## OBJECTIVE
List as numbered lines everything from the row containing "The image size is (854, 397)." down to the end of the rows, skipping blank lines and leaving out the pictures.

** START **

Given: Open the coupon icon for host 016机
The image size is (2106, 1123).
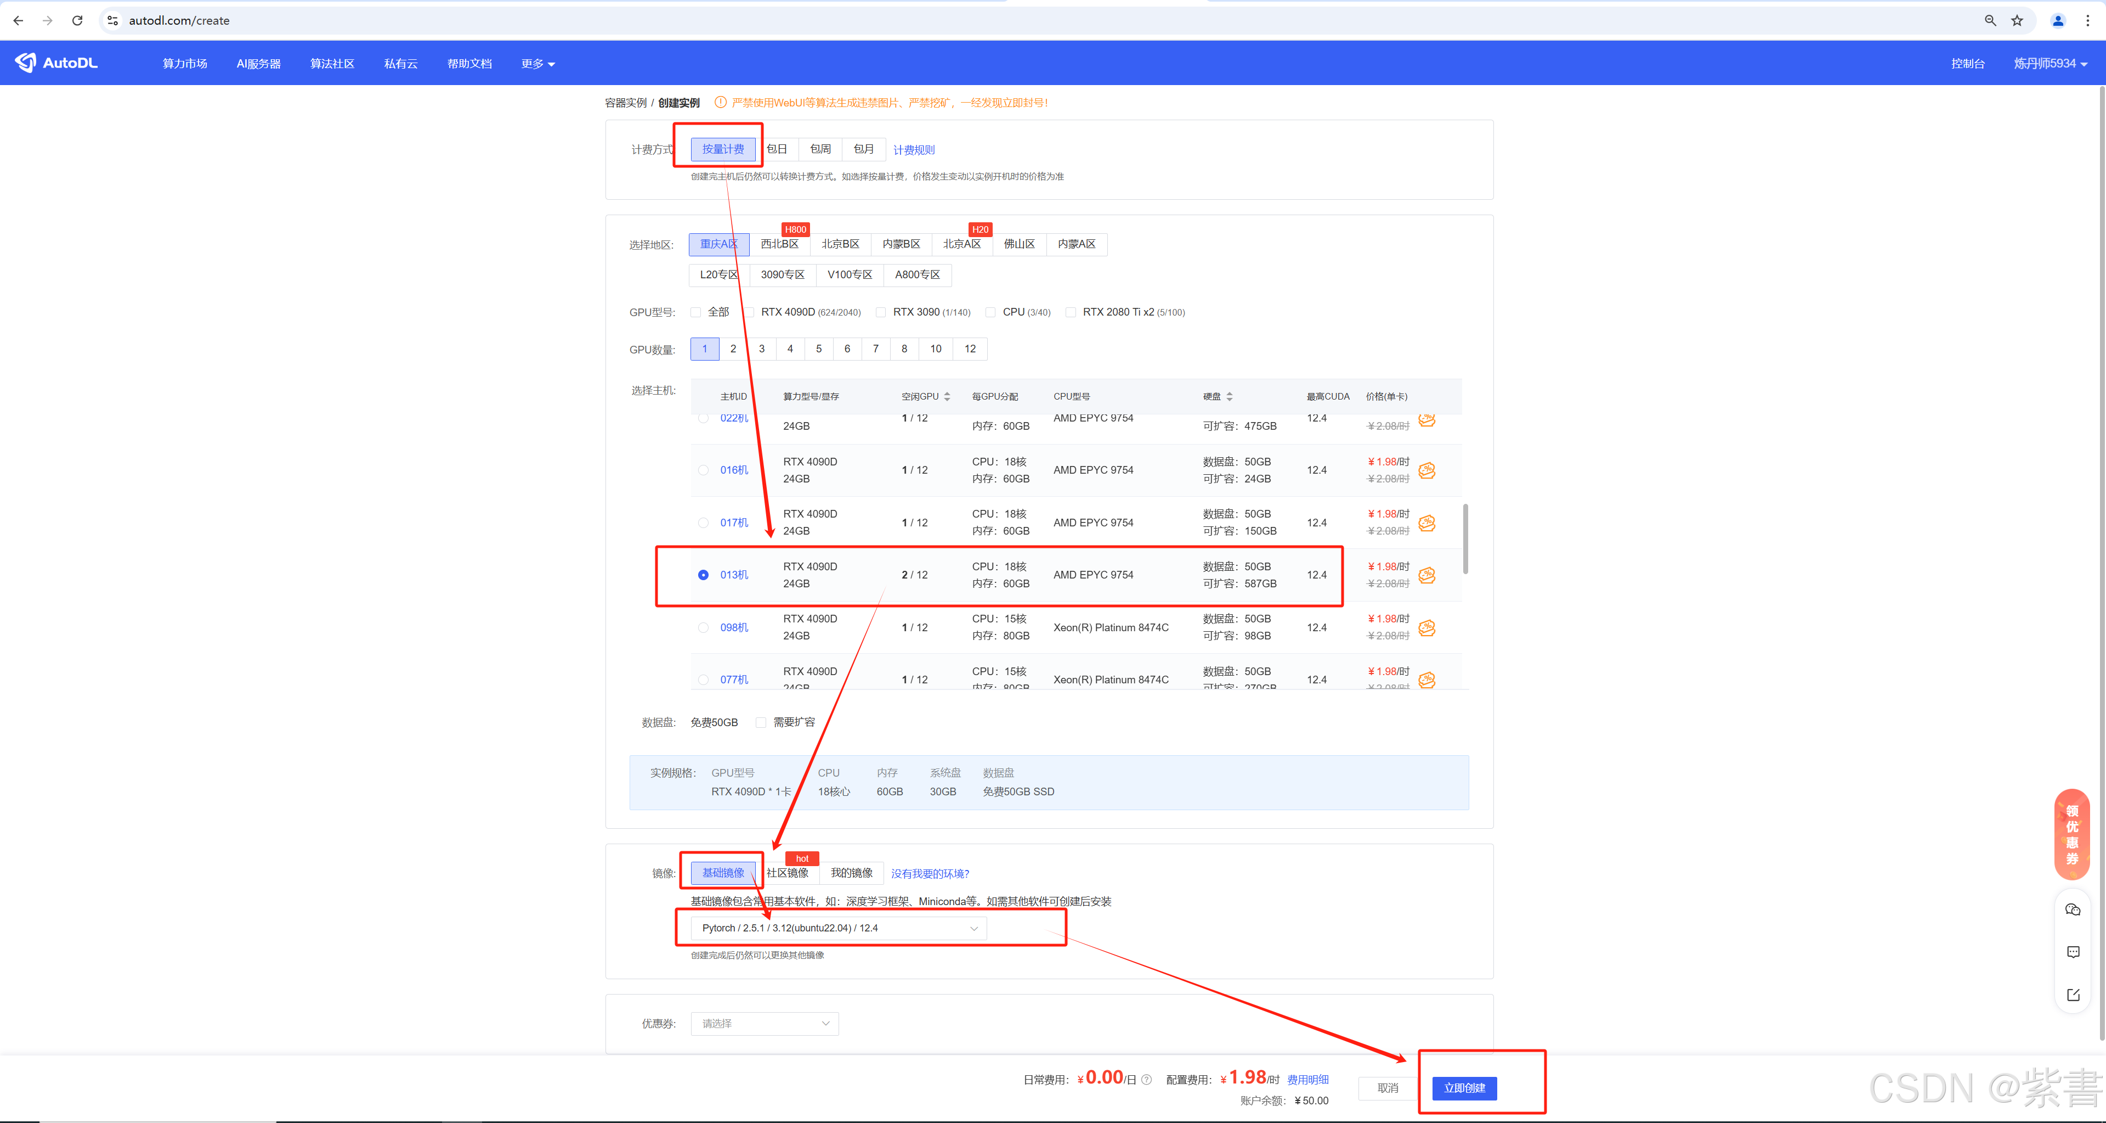Looking at the screenshot, I should (x=1427, y=470).
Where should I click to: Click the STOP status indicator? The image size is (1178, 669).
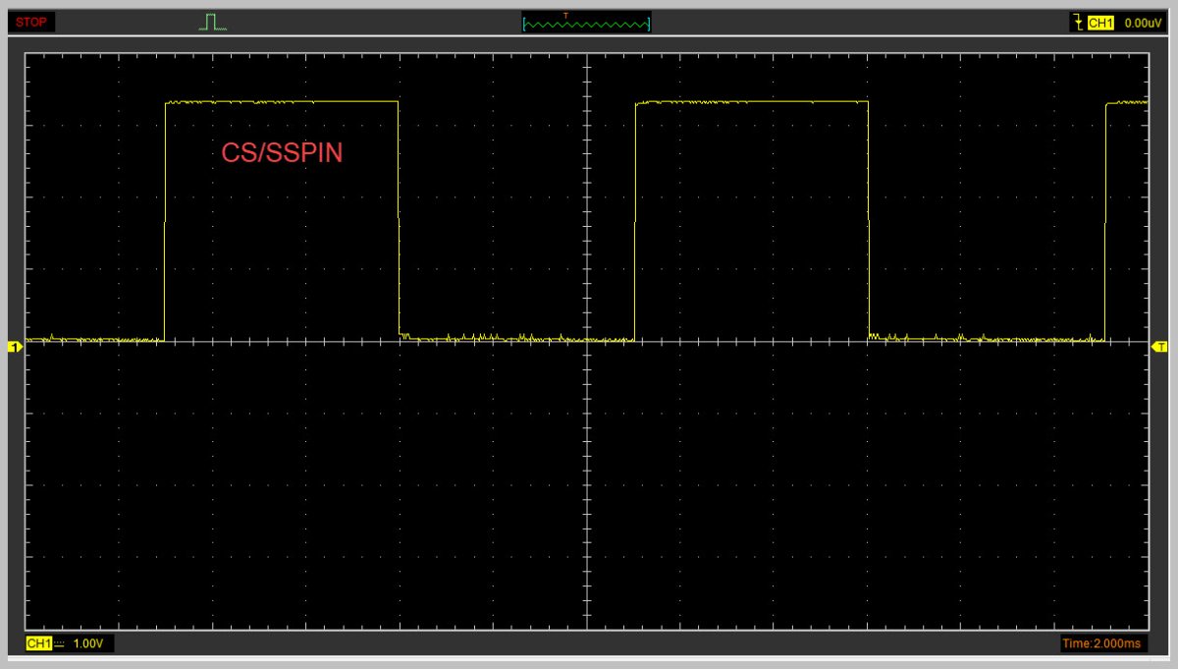point(29,22)
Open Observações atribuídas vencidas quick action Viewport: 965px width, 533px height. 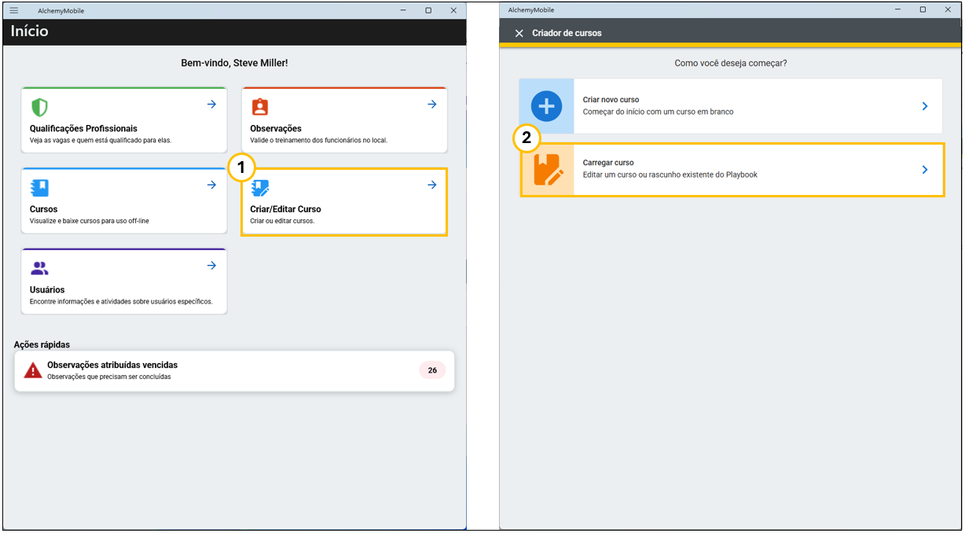point(112,366)
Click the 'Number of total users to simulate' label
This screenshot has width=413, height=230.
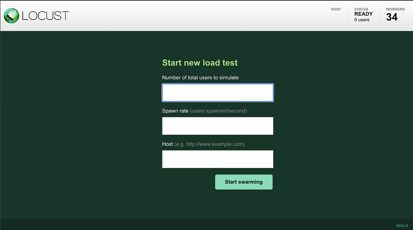pyautogui.click(x=200, y=77)
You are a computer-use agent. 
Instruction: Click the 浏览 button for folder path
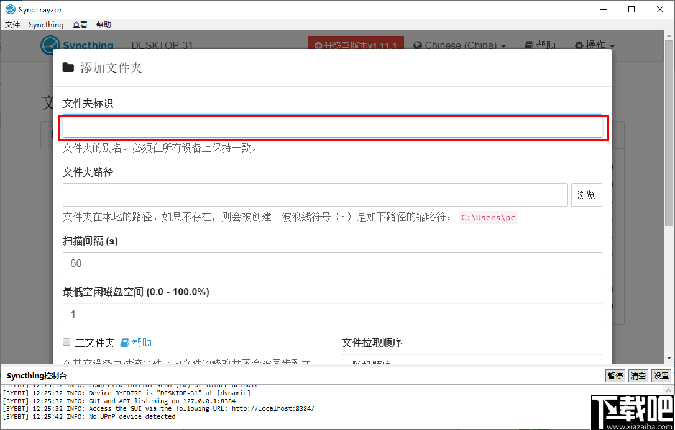tap(586, 194)
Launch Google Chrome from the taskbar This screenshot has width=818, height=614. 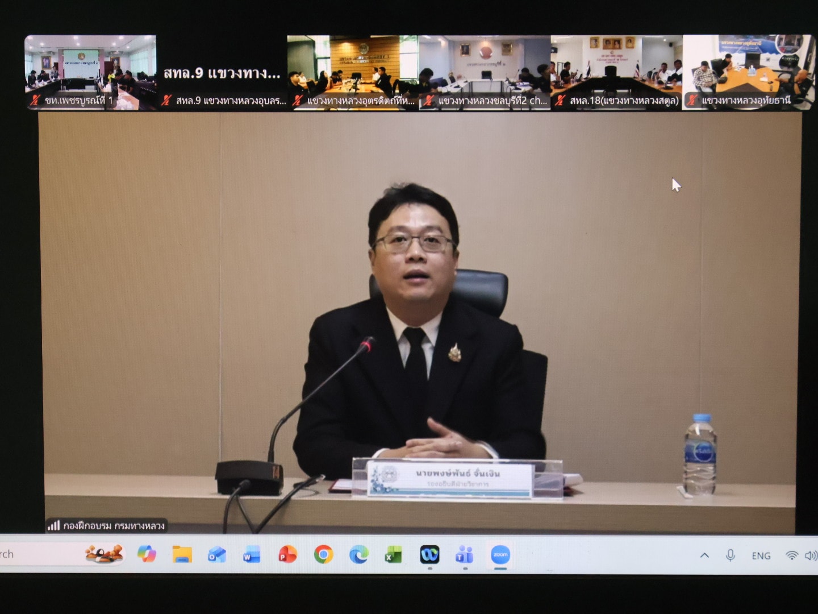tap(323, 554)
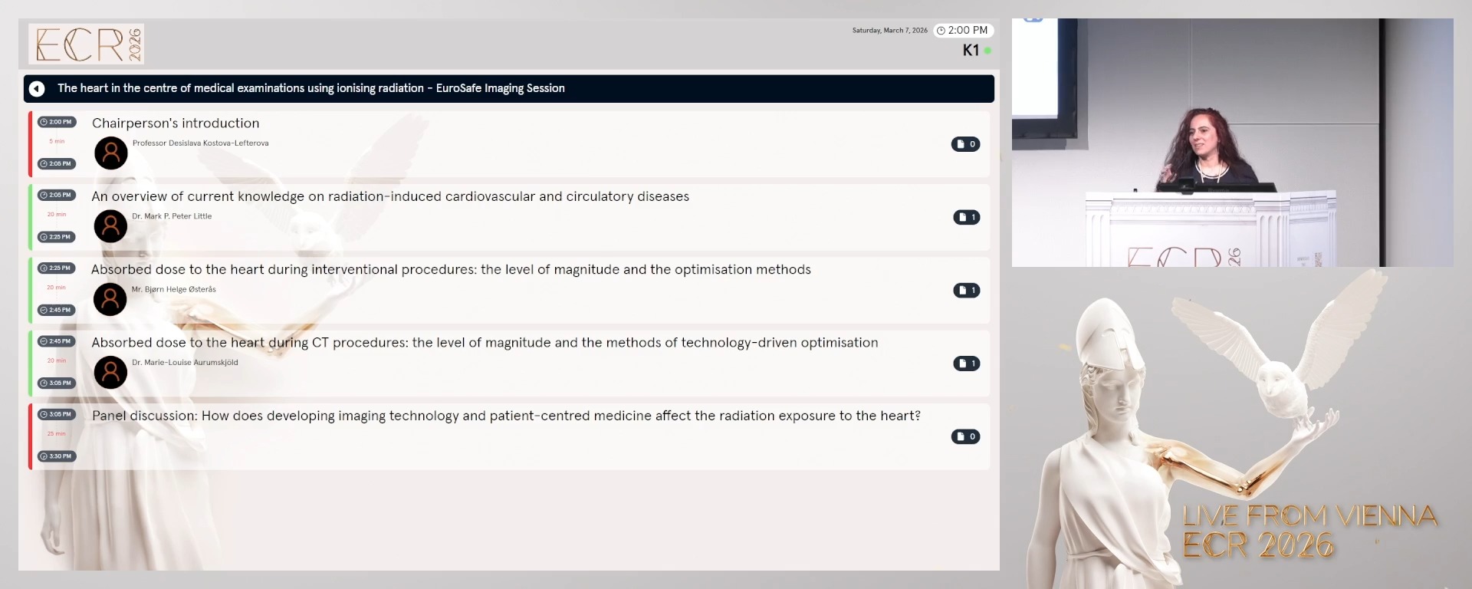Click the back arrow in session header
This screenshot has height=589, width=1472.
click(x=37, y=89)
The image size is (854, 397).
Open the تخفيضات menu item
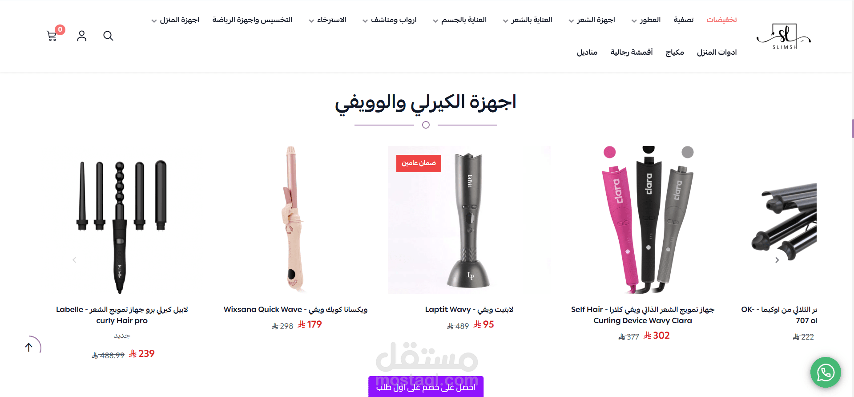(721, 20)
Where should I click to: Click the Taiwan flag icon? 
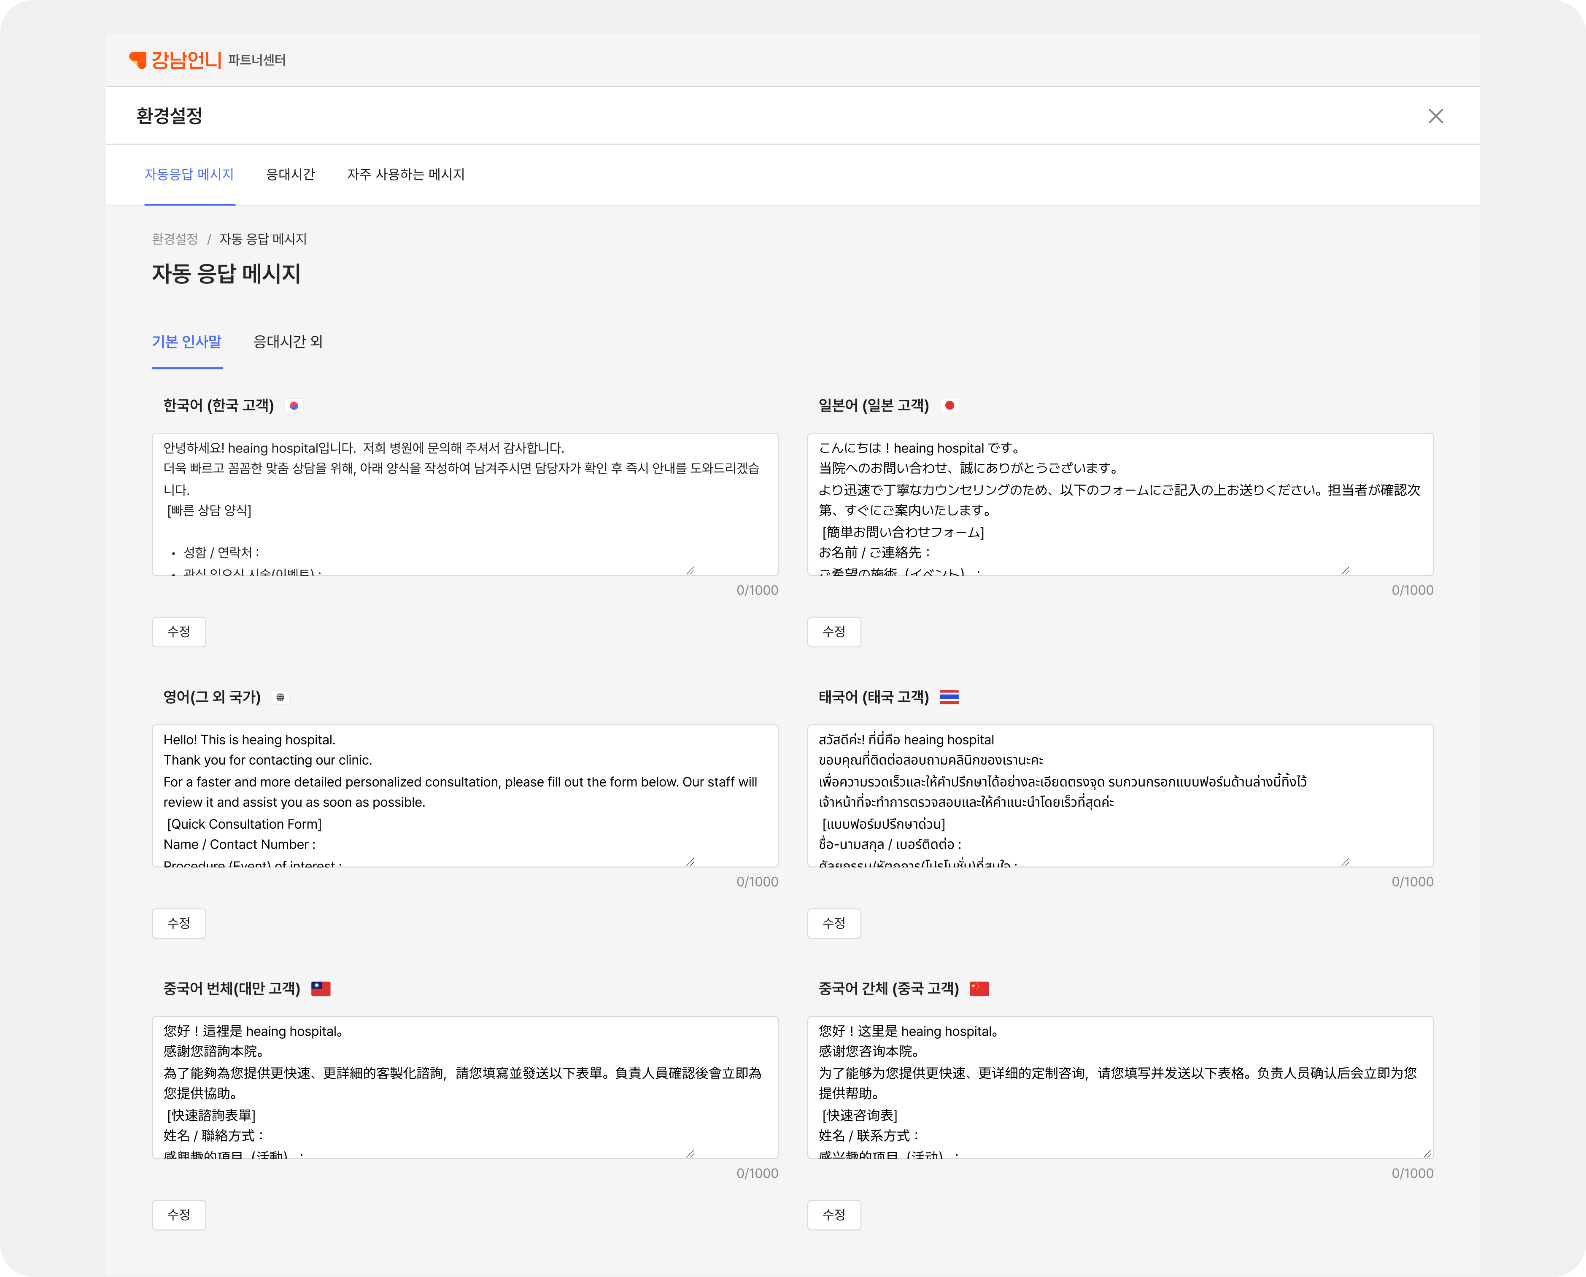321,989
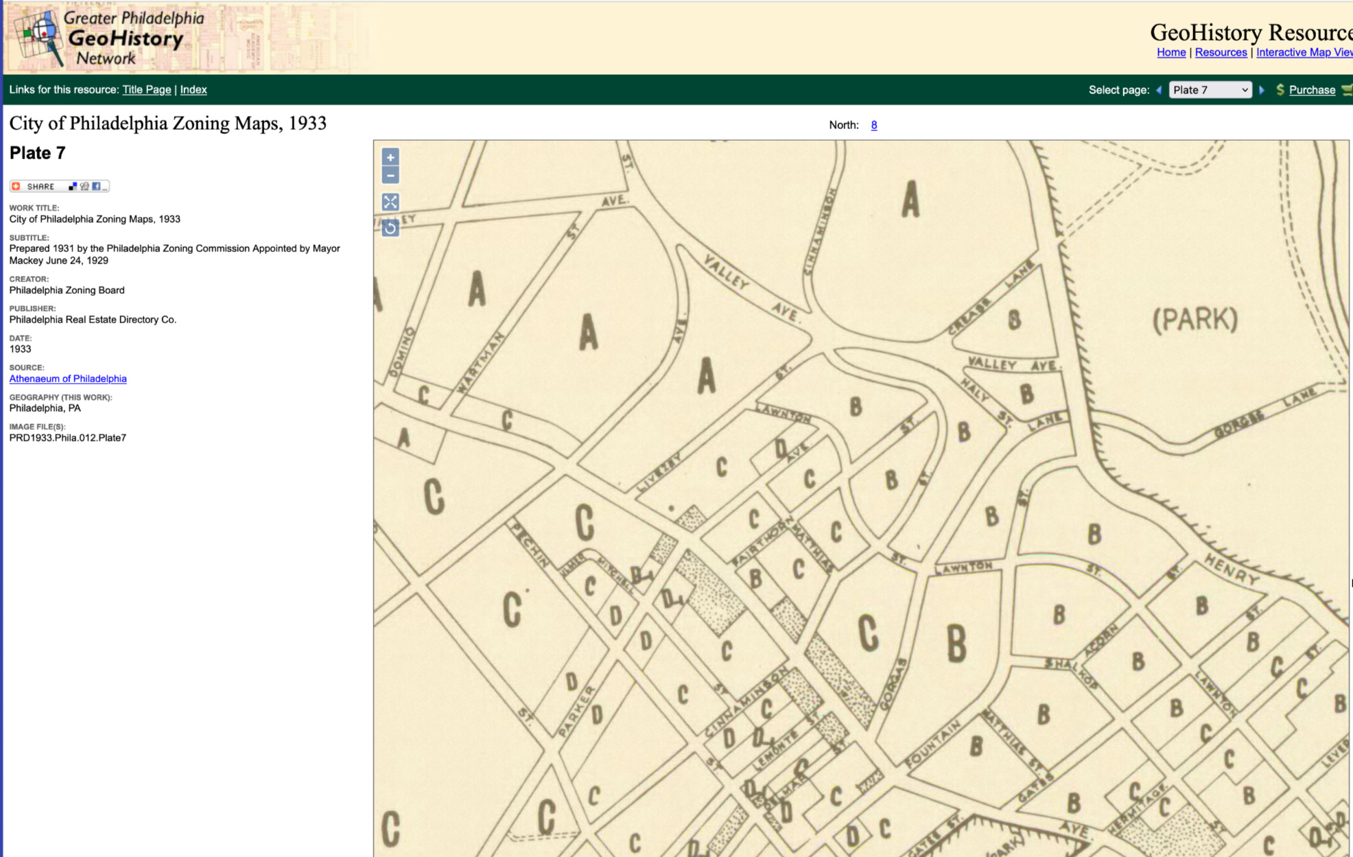The height and width of the screenshot is (857, 1353).
Task: Click the reset rotation map icon
Action: [x=390, y=228]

** END **

## RESPONSE TO THE TASK
1. The image size is (854, 397).
2. Open the تخفيضات menu item
3. (721, 20)
4. Where should I click to: Click the Taiwan flag icon? 
5. 321,989
6. The height and width of the screenshot is (857, 1353).
7. Task: Click the reset rotation map icon
8. Action: [x=390, y=228]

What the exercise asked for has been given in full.